Security Council composition
- Permanent members: China; France; Russia; United Kingdom; United States;
- Non-permanent members: Argentina; Botswana; Czech Republic; Germany; Honduras; Indonesia; Italy; Nigeria; Oman; Rwanda;

= United Nations Security Council Resolution 1021 =

United Nations Security Council Resolution 1021, adopted on November 22, 1995, after recalling all resolutions on the situation in the former Yugoslavia, particularly resolutions 713 (1991) and 727 (1992), the Council set a date of March 13, 1996, for the suspension of most aspects of the arms embargo on the former Yugoslavia. Resolution 1074 (1996) terminated the remaining measures of the embargo.

A commitment to a peaceful settlement of conflicts in the former Yugoslavia was reaffirmed and the initialling of the General Framework Agreement in Dayton, Ohio between Bosnia and Herzegovina, Croatia, the Federal Republic of Yugoslavia (Serbia and Montenegro) and other parties was welcomed.

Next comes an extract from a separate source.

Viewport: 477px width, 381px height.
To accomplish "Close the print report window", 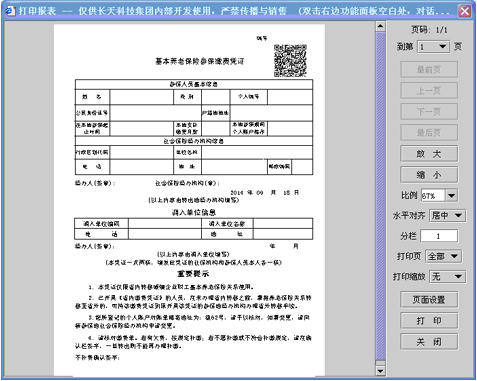I will pyautogui.click(x=465, y=11).
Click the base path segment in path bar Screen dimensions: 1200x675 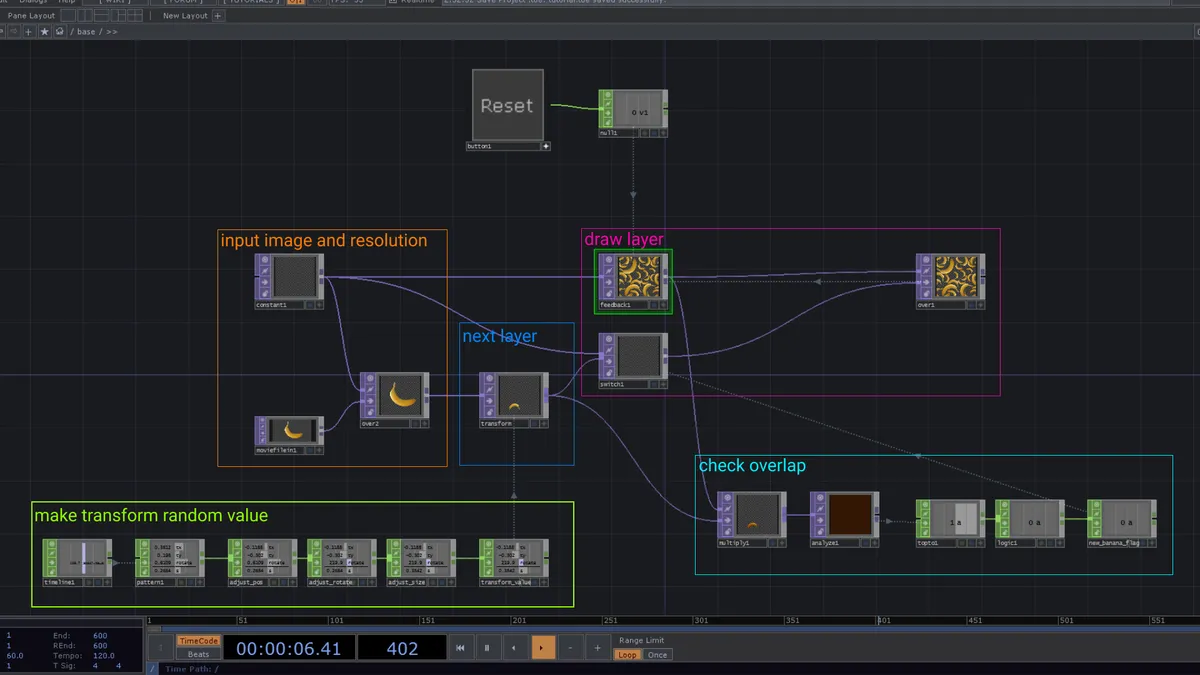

Acting under Chapter VII of the United Nations Charter, the Council decided that the arms embargo against the former Yugoslavia would be terminated beginning from the day the Secretary-General Boutros Boutros-Ghali notified the Council that the General Framework Agreement was signed and noted that:

(a) all provisions of the embargo would remain in place for the first 90 days;
(b) all provisions of the embargo would be terminated–except for the delivery of heavy weapons and ammunition, land mines, military aircraft and helicopters during the second 90 days;
(c) all provisions of the embargo would be terminated 180 days after receiving the report of the Secretary-General unless the Council decided otherwise.

The Council reaffirmed its commitment to regional stability and arms control, while the committee established in Resolution 727 was instructed to amend its guidelines accordingly.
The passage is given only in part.